What the CEO of LVMH looks for in job candidates is something you can't put on your resume
But even a lot of brain - and a lot of languages - won't be enough to land you the job. That's because Arnault is looking for something markedly less tangible.
"The one thing I'm asking is for people to be 15 minutes ahead of my time," he tells Business Insider. He's not talking about the clock. Instead, Arnault is referring to something bigger: conceptually speaking, you need to be ahead of the curve.
"Anything that has already been produced, even if it's for a great reason - I'm not interested," he says. "Don't come to see me with an idea that has already been done." Though the brand has been around for centuries (Hennessy was founded in 1765), Arnault isn't looking for people who can simply maintain Hennessy - he's looking for people who can grow it.
"I need people who don't just manage what I am today," he explains. Instead, he wants people that can think beyond what already exists to what could someday exist. To be a leader, after all, you don't just play on the playing field - you "define the playing field," he notes. And that means doing things that haven't been done before.

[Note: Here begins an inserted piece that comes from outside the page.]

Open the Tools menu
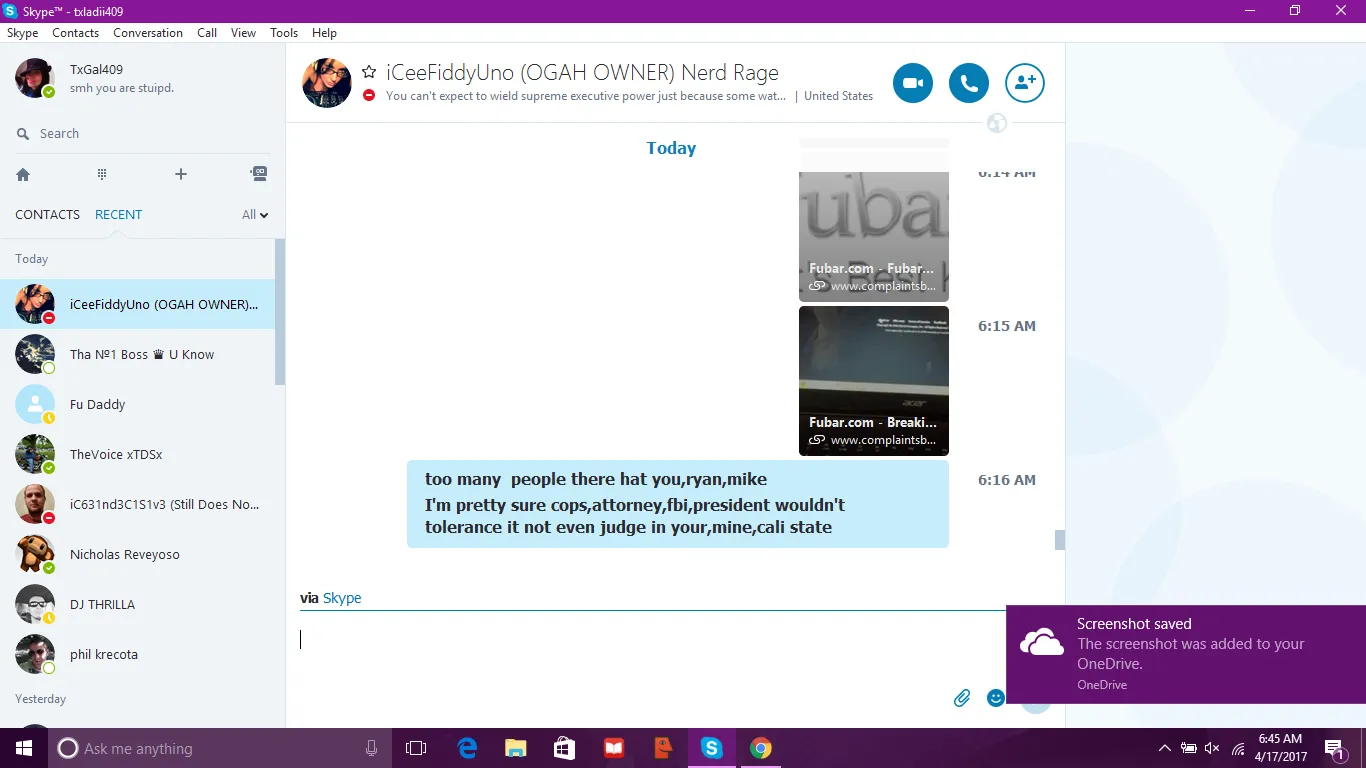 click(x=284, y=33)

As he sees it, every hire should redefine their position the moment they step into the role. "I never hire someone just to do something someone else has been doing up until now," he explains. "I'm always hiring people that are several levels above the position I'm offering."
It's those people, he believes, who are are going to look at what the brand is right now and push past it. "That person is going to look at what we're already doing and say, 'You're still doing that? or 'Have you thought about that?' or 'Do you know this?'" Arnault says. And that elevates every aspect of the company. He needs people who will are going to bring "contradictory points of view," he says. In fact, his business depends on it.
"Given enough time," he says, "my team works at the level that prepares me to be bigger than what I am today."
And how does he find those people? It's an art, not a science, he acknowledges. When it comes down to it, there's no one question that can prove a candidate has that gift. "It's an intuition that this person has what it takes," Arnault says.